Experts consider skin cancer as the most prevalent form of cancer in the United States. However, things are looking up thanks to a bold idea: detecting skin cancer and removing suspicious spots before they cause any health threats.

The company aims to distribute the device to as wide a range of users as possible. The aim is to sell the device to health practitioners, with a smaller version for sale to consumers.

Statistics reveal that there are more new cases of skin cancer diagnosed every year compared to lung, breast, prostate, as well as colon cancers combined. About 20% of all Americans will likely develop skin cancer in their lifetime.

Melanoma makes up under 1% of all skin cancer. However, it causes the most number of skin cancer deaths. An estimated 9,730 people will succumb to melanoma in 2017, at a rate of one death every 54 minutes.

In the past, dermatologists would make a thorough check on patients suspected to have skin cancer with a head to toe examination of every mole or skin discoloration. Pink and brown spots that look suspicious can be removed surgically before they cause any further damage.

A Tool for Detecting Skin Cancer

The skin cancer growth rate make it imperative to have a tool for detecting skin cancer. DermaSensor, Inc. has been working on such a tool since 2009. Dr. Maurice Ferre co-founded the Miami-based health tech startup.

Skin cancer illustration

Dr. Ferre has an impressive background in medical entrepreneurship. Prior to DermaSensor, he was the CEO of MAKO Surgical, a company that Styker bought for $1.65 billion. He is also the chairman and CEO of Israel-based Insightec Ltd.; a co-founder of Miami-based Fastrack Institute; and was on the board of directors of Endeavor, a Miami-based company that supports high-impact entrepreneurship.

Making use of prior technologies from Boston University and University College London, DermaSensor has been under development since 2011. The company has collaborated with dermatologists in Florida, and the device is undergoing development and clinical studies. What started out as a desktop system now looks like a large pen that can detect if a mole or skin lesion is cancerous or not.

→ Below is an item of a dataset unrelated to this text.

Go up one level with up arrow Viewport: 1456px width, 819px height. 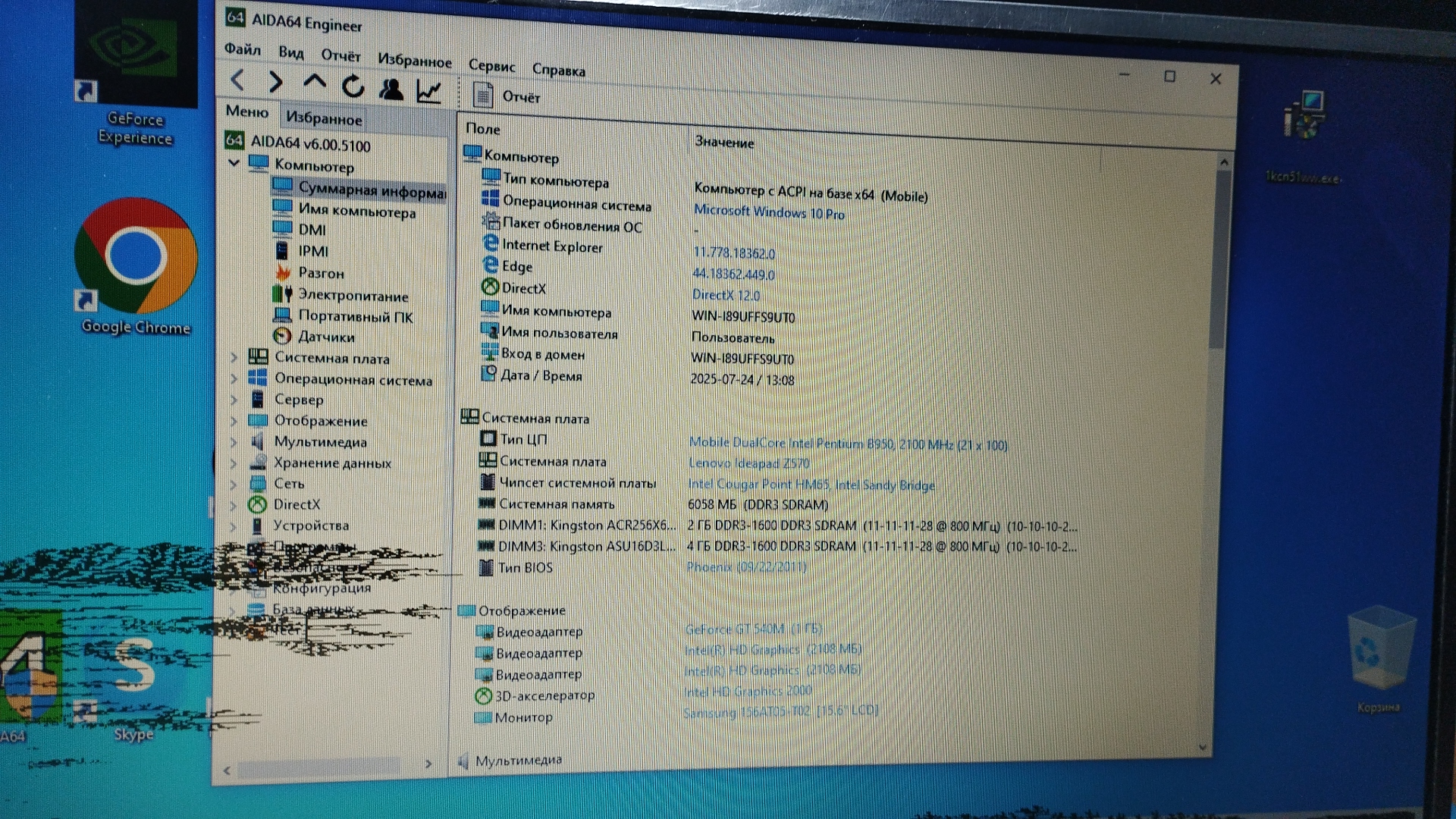315,82
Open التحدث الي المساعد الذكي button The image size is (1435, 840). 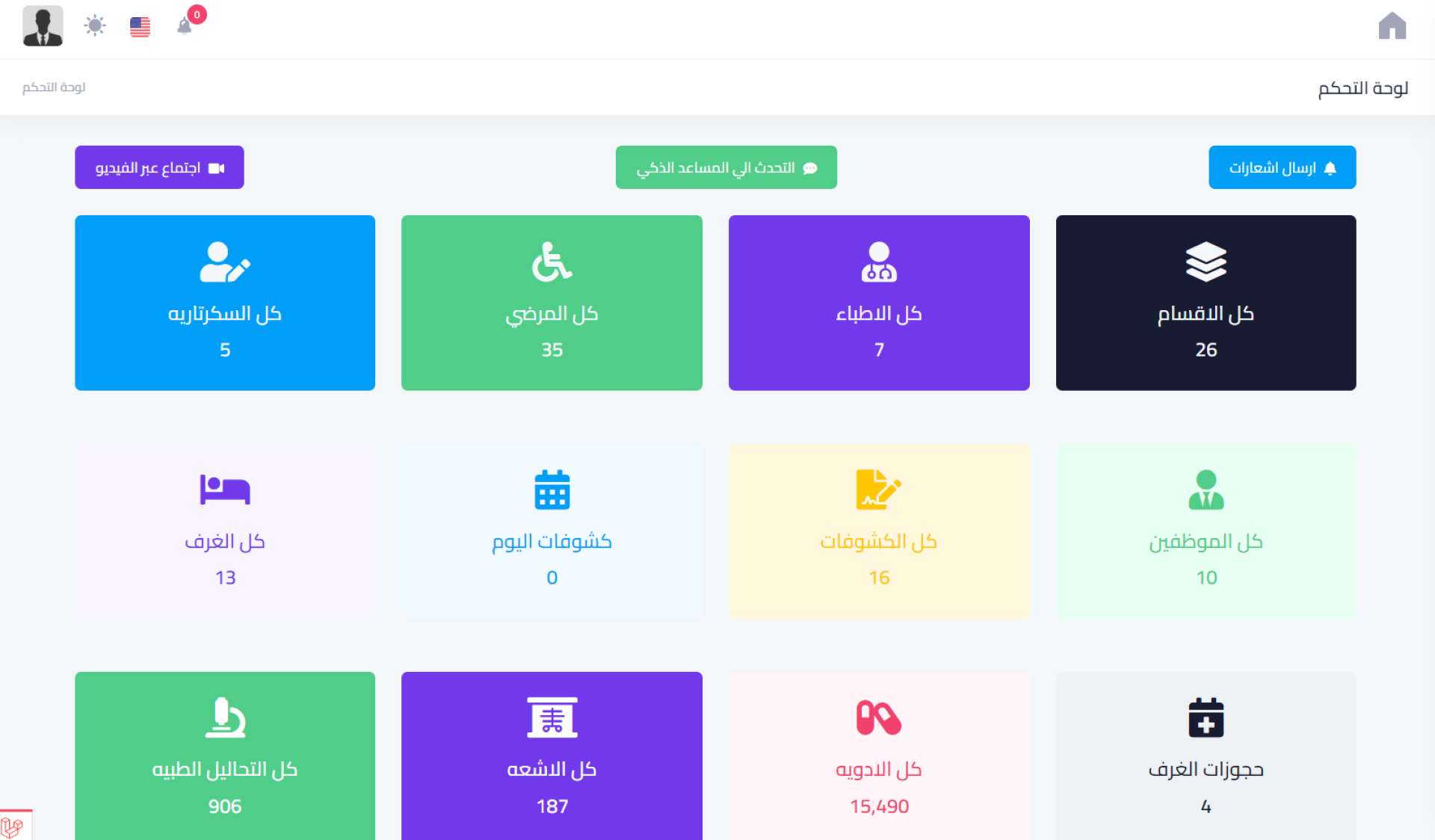[x=726, y=167]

Using elastic scattering spectroscopy and a healthy dose of artificial intelligence (AI), DermaSensor can differentiate between different skin cancer cells. Using the AI more improves the accuracy as it learns from the prior readings.

It records the skin lesion, and uses the AI to sort through spectroscopy data on different kinds of lesions. It gives results in seconds, evaluating the risks and provides a recommendation for further evaluation from a dermatologist. The prototype is currently undergoing clinical testing in Florida clinics. However, the European testing is further along than in the United States; they are expecting approval sooner while the US is yet to receive clearance from the US Food and Drug Administration (FDA).

Marketing and Distribution

The company aims to distribute the device to as wide a range of users as possible. The aim is to sell a clinical device to health practitioners, with a smaller version for sale to consumers.

Skin cancer is a real threat to regular citizens. With the DermaSensor, skin cancer detection is easier, and helps make diagnosis simpler.

The company recently completed a pre-Series A funding worth $2 million which from angel investors in South Florida and New York. With a current total funding of $4.45 million, the next step is to have a Series A financing round to support growing the team and for the continued product research and development (R&D).